Deutsch-polnischer Jugendaustausch
der Abgeordneten Polkehn, Engelhard und Genossen und der Fraktionen der SPD, FDP
Vorbemerkung
Der am 7. Dezember 1970 geschlossene Vertrag zwischen der Bundesrepublik Deutschland und der Volksrepublik Polen über die Grundlagen der Normalisierung ihrer Beziehungen stellt fest, daß in beiden Ländern eine neue Generation herangewachsen ist, der eine friedliche Zukunft gesichert werden soll.
Das seinerzeit unterzeichnete gemeinsame Kommuniqué ordnete der jungen Generation im Prozeß der Normalisierung eine besondere Rolle zu.
Nach nahezu acht Jahren stellt sich die Frage, welche Maßnahmen beide Regierungen eingeleitet haben, um dieser Forderung gerecht zu werden, um das gegenseitige Verständnis und die Achtung der besonderen Merkmale, der Traditionen, der Geschichte und der nationalen Kulturen der beiden Völker in der jungen Generation zu fördern und um den Austausch von Ideen unter jungen Bürgern zu gewährleisten.

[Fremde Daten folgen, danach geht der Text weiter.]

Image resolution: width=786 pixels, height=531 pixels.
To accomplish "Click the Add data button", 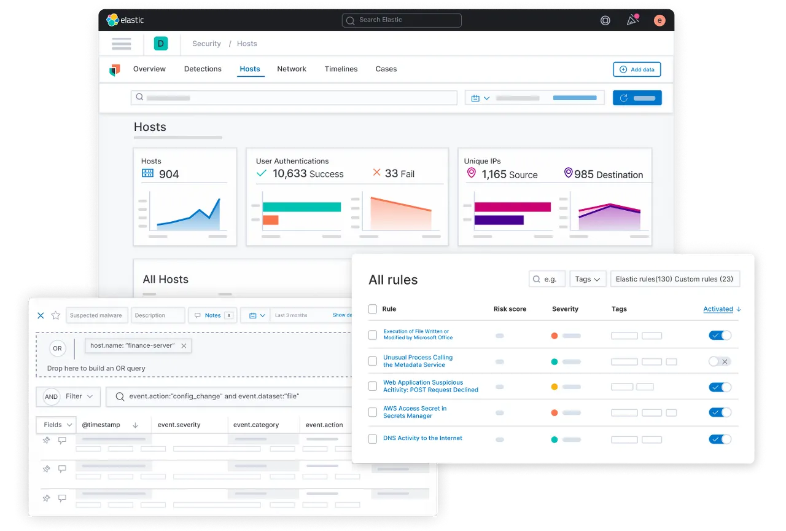I will point(637,69).
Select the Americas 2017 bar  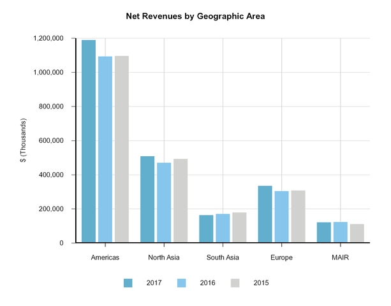pos(89,142)
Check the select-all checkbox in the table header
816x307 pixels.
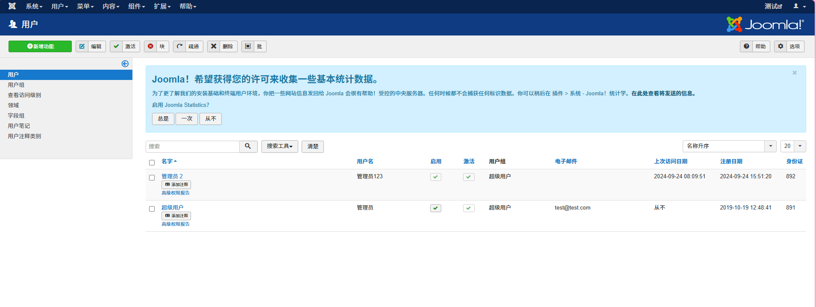coord(152,162)
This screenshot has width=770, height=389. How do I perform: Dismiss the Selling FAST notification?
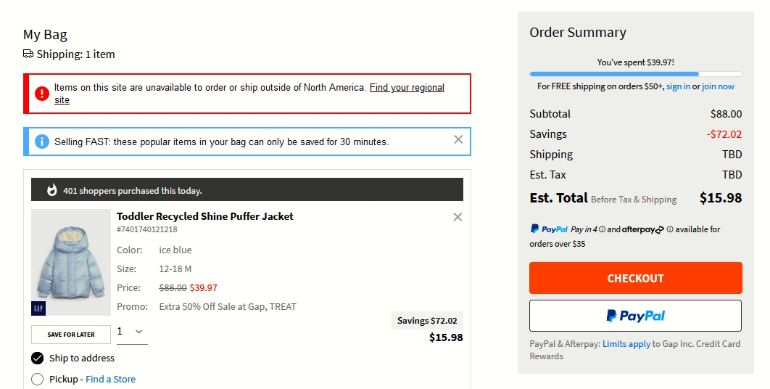458,139
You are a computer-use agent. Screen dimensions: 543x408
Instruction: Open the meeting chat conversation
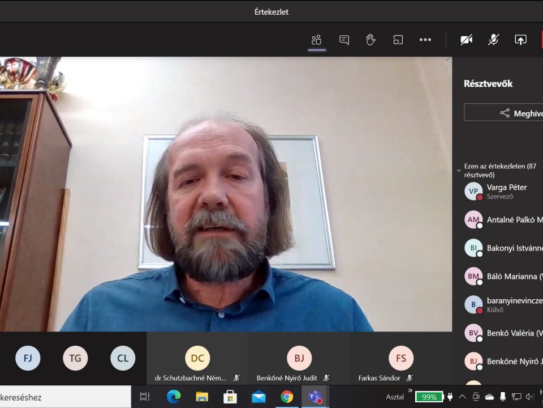point(344,40)
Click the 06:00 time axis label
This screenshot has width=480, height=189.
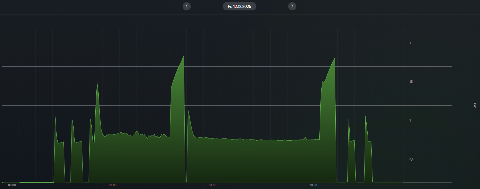(112, 185)
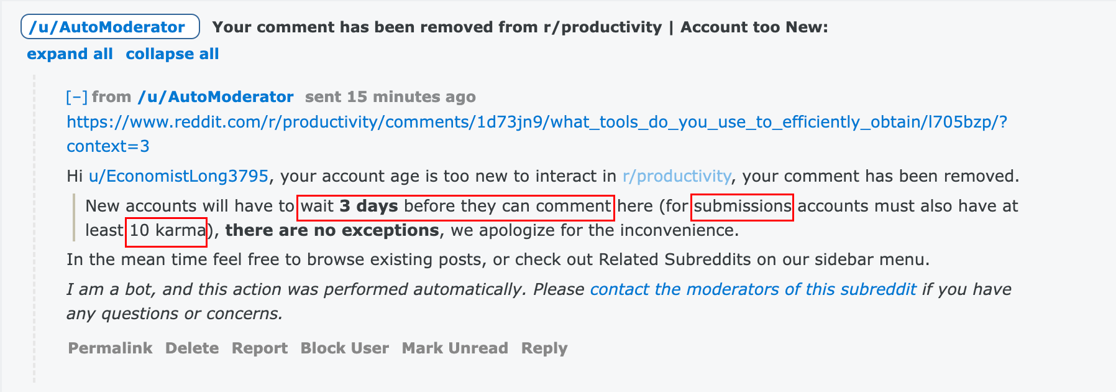Screen dimensions: 1116x392
Task: Go to the r/productivity subreddit link
Action: [677, 176]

Wir fragen deshalb die Bundesregierung:
Fragen3
Welche Maßnahmen hat die Bundesregierung getroffen, um den gegenseitigen Jugendaustausch zu fördern und die Aktivitäten der Jugendverbände in beiden Ländern zu unterstützen?
Wie bewertet die Bundesregierung in dieser Hinsicht die Ergebnisse des 1. Deutsch-Polnischen Jugendforums in Bonn vom 22. bis 26. Mai 1978?
Welche Möglichkeiten sieht die Bundesregierung für eine aktive Beteiligung deutscher Jugendorganisationen an der Arbeit bilateraler und multilateraler Jugendbegegnungsstätten in Polen?